> Records excerpted from a collection:
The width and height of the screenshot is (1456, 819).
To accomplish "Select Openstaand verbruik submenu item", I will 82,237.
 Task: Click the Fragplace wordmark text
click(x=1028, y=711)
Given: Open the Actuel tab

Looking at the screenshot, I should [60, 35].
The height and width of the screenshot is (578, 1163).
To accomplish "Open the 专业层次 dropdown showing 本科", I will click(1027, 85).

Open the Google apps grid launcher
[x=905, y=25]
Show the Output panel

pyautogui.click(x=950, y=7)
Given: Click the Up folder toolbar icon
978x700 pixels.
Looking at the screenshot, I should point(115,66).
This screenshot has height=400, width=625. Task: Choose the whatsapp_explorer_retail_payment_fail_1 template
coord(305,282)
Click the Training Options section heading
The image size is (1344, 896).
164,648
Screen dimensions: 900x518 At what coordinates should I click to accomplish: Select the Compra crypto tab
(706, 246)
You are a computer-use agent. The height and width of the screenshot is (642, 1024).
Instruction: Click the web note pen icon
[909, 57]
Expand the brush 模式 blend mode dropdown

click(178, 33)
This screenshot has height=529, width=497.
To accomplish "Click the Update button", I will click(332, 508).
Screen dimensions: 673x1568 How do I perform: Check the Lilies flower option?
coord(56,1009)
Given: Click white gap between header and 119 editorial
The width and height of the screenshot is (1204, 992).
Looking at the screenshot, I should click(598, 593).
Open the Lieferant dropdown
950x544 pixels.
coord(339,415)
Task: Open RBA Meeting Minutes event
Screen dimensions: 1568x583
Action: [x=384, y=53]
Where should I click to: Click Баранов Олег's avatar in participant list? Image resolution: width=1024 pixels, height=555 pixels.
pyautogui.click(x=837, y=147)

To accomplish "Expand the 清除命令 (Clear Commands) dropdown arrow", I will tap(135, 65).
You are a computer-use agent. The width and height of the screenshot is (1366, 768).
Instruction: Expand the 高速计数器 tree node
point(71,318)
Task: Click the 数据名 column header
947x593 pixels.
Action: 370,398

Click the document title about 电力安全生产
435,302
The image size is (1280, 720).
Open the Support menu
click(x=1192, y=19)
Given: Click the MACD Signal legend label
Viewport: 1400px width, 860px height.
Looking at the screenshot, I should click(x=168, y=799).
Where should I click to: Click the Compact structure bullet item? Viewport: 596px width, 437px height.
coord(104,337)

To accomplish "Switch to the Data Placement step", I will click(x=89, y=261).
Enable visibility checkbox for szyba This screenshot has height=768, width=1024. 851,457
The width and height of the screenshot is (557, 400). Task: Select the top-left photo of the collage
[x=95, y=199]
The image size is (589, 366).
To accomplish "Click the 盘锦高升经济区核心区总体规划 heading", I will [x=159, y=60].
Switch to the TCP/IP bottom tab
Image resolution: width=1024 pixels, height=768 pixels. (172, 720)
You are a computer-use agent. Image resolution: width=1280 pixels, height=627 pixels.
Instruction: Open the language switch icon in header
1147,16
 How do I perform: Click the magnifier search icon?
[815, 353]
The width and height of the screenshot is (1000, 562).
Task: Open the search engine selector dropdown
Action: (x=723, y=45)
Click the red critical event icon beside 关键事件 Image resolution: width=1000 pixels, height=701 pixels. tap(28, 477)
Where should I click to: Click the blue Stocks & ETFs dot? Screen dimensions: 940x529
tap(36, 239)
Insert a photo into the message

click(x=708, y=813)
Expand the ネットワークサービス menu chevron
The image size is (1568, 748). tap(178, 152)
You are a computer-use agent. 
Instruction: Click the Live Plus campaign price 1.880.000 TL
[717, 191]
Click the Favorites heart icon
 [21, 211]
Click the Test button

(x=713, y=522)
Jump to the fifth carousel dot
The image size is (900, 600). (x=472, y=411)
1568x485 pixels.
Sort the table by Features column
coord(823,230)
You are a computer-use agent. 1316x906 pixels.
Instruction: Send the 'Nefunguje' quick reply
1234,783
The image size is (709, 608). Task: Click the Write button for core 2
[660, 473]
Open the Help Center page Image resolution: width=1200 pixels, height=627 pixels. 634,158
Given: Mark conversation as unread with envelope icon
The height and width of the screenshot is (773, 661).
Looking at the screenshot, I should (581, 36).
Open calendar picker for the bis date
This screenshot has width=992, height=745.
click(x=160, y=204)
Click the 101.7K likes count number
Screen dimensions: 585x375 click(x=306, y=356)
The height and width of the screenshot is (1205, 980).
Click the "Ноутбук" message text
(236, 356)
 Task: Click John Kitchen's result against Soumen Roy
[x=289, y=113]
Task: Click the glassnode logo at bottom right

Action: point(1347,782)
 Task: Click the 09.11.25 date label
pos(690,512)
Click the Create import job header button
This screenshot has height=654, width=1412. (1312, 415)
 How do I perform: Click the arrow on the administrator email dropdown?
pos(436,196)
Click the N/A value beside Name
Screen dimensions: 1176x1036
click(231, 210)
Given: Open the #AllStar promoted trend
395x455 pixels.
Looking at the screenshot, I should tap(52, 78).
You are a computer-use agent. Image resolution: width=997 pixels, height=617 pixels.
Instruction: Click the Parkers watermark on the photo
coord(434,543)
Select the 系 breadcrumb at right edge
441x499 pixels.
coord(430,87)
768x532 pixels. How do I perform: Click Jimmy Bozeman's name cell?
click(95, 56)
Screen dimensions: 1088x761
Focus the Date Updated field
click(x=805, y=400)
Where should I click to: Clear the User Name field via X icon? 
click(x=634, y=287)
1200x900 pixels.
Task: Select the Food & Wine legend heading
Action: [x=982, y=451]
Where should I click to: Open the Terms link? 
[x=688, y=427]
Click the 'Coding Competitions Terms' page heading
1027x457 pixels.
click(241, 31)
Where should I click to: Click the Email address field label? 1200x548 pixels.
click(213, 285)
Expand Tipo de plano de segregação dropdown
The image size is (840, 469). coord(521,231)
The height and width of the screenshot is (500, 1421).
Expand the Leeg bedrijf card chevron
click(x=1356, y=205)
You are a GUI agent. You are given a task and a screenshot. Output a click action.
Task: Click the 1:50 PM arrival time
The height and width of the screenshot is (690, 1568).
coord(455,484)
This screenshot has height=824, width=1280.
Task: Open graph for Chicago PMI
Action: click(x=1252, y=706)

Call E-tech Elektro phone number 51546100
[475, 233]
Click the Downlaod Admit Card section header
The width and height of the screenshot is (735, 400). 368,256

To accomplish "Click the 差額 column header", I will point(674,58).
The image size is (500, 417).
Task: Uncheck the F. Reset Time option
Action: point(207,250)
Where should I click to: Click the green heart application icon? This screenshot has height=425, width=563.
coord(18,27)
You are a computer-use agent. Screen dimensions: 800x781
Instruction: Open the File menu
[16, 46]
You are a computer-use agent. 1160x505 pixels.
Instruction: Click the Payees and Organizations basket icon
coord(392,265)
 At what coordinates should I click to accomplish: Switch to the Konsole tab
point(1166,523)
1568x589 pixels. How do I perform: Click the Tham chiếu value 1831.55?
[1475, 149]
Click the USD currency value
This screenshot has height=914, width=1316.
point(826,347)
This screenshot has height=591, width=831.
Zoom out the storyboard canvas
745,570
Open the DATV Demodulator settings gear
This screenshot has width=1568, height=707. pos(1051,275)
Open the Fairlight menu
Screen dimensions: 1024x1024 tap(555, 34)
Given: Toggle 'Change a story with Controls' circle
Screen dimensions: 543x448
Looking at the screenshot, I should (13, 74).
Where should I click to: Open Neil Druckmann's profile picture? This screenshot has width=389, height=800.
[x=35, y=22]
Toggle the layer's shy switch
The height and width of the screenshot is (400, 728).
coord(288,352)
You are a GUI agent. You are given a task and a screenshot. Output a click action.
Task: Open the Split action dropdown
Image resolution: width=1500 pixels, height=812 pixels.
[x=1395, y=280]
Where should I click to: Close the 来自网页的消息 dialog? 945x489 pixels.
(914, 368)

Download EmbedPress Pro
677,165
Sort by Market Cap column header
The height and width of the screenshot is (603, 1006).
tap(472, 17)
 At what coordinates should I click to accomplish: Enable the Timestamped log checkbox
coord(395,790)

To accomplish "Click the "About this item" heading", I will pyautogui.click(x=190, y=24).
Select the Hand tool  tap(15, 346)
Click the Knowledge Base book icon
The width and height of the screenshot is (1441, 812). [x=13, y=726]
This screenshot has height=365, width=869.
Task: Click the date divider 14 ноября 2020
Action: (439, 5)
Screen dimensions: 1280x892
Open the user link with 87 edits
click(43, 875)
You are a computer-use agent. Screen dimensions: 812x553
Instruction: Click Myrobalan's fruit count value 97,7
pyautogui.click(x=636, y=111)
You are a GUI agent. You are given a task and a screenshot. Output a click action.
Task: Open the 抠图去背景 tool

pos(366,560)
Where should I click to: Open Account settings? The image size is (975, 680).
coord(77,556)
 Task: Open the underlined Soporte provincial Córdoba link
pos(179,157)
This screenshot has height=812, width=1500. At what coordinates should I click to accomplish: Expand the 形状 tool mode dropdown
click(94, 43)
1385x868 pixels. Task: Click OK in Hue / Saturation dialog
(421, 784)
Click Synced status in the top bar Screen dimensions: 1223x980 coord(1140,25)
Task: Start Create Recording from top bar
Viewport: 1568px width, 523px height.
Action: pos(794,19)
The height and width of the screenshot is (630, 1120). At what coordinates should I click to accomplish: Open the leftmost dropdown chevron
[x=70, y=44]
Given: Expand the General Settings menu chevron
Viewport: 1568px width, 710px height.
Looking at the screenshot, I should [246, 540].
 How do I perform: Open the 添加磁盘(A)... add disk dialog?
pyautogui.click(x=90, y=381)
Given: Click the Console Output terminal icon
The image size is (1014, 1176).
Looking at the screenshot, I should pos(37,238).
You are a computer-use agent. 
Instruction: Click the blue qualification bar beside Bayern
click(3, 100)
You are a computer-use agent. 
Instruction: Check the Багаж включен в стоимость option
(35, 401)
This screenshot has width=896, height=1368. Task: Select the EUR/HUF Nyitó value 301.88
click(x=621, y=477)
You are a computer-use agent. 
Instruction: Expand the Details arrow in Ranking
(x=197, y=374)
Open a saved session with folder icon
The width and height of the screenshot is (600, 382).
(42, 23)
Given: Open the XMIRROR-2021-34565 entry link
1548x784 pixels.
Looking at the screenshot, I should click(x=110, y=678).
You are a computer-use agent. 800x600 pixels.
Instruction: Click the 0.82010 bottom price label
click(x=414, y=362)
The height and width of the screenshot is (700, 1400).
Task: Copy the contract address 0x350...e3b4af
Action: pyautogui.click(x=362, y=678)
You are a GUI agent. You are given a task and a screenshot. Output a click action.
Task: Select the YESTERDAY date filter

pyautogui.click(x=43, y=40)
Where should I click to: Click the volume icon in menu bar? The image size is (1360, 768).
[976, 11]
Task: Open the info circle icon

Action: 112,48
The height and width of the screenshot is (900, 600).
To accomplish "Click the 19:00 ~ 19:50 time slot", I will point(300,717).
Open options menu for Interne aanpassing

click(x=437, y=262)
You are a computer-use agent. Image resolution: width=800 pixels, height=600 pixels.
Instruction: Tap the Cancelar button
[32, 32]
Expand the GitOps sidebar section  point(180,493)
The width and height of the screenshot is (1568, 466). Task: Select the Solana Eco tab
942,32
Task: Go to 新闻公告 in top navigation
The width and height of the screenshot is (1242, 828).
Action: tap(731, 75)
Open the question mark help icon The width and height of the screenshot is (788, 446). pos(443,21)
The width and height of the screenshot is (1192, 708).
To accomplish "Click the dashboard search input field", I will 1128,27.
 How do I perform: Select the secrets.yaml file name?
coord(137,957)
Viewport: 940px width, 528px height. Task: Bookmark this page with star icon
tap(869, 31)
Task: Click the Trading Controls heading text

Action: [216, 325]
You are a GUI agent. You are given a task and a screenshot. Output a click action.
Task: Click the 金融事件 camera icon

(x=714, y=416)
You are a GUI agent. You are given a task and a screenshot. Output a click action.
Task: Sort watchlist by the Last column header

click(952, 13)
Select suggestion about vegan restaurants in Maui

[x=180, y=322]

> Requirement: Filter the records above for "Toggle" and copy every matching line.

> Final answer:
Given: Toggle 'Change a story with Controls' circle
Toggle the layer's shy switch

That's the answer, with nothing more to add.